6 Perspectives: Challenges in New Drugs Discovery

Several recent reviews in the literature discuss this important point about the challenges present in new drugs discovery [16, 30, 56, 176,177,178,179,180].

According to the roadmap of Echeverría et al., prevention, diagnosis, and treatment are the three major levels of intervention for which it is necessary to seek solutions [1]. Progress has been made in the purpose of new drug discovery for treatment of CD. Parameters that need to be improved have been defined and joint actions bringing companies, support entities, and academies together have been established [181]. A successful drug discovery campaign typically takes 10–15 years [30, 56].

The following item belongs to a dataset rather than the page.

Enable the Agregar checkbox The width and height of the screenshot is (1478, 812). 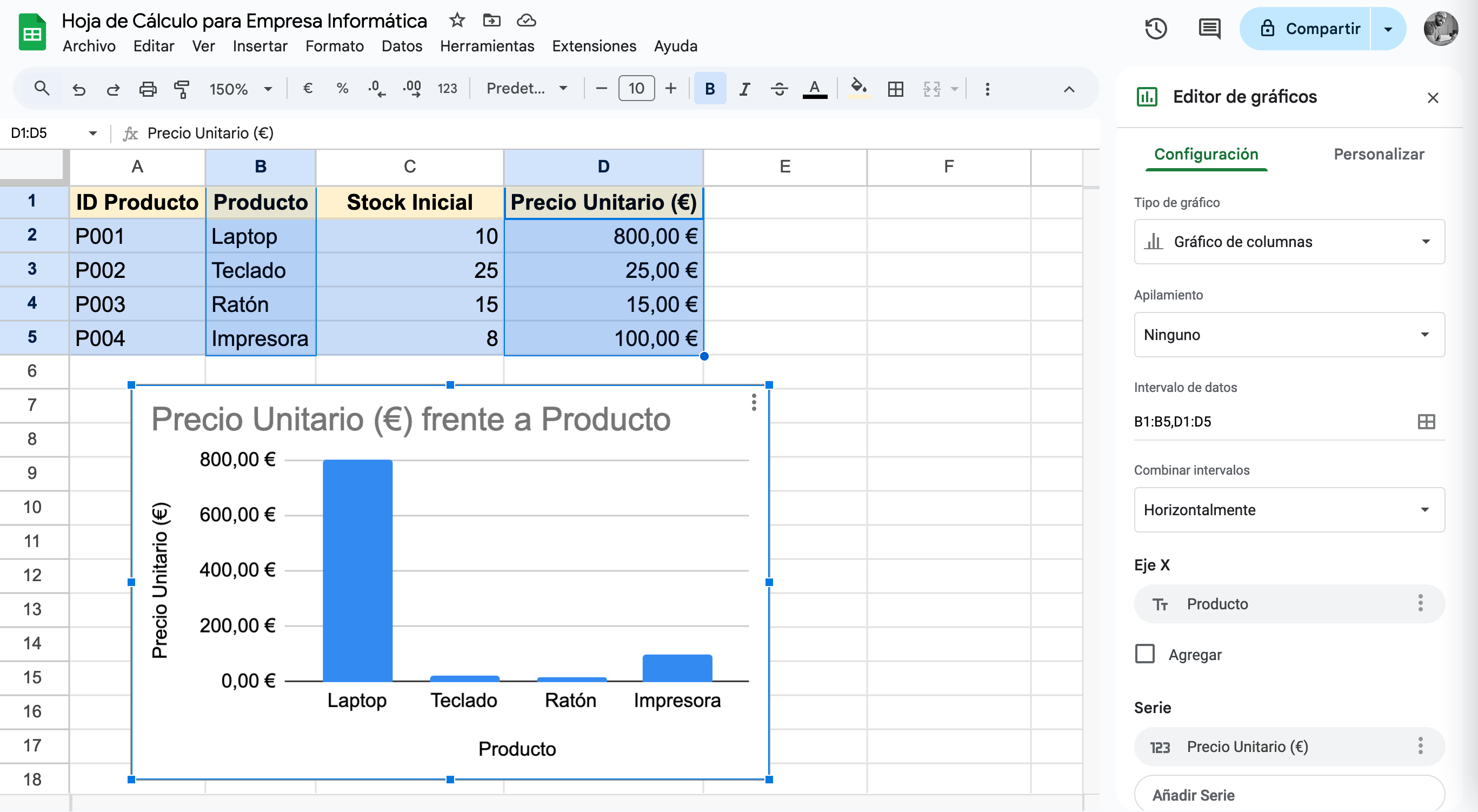click(x=1144, y=654)
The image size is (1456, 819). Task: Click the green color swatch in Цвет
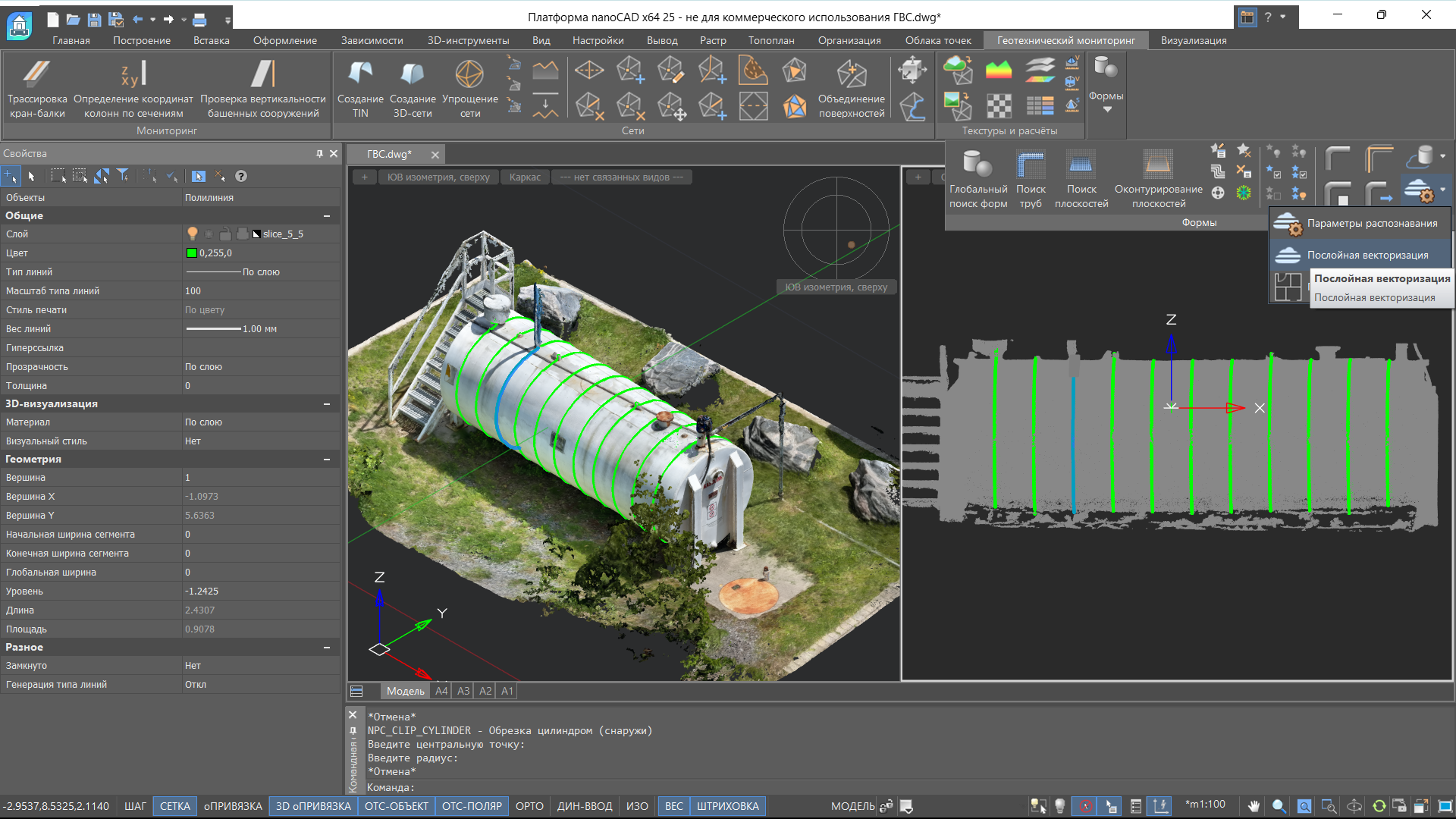tap(192, 253)
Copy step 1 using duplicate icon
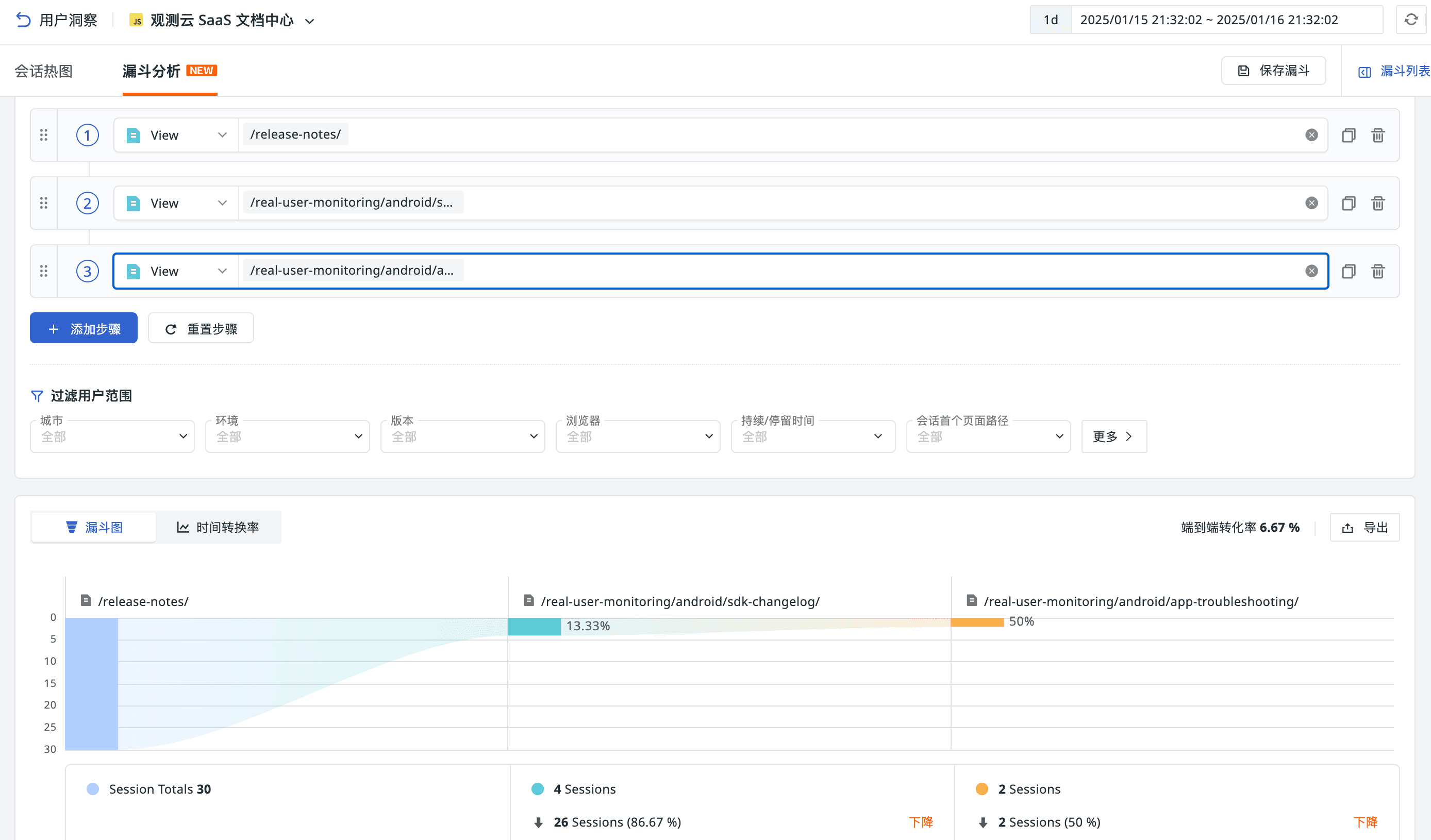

However challenges are still present such as a drug effective against the acute and chronic phase, difficulties in the translation process, genetic diversity of T. cruzi, development of standard tests to monitor the course of treatment with drugs to certify the cure of CD among other factors [16, 182]. New potential and promising targets, new methodologies including animal models of tropical disease infections that represent human disease are needed. Evolution in the standardization, as well as innovative strategies, is currently being developed to improve all process related to drug discovery [183]. Proteomic studies provide information on the pathogenic mechanisms of CD and other neglected tropical diseases, identifying molecular targets for drug discovery and development promising biomarkers to detect both stages of the disease and for potential use in diagnosis [184].

We can consider that despite all the difficulties, the panorama of discovering new drugs has improved in these years. A better understanding of the problems and challenges and greater integration between the pharmaceutical industries, academies, governmental and non-governmental intuitions are accelerating all the processes involved in developing new drugs to find the best treatment for Chagas disease and other neglected diseases.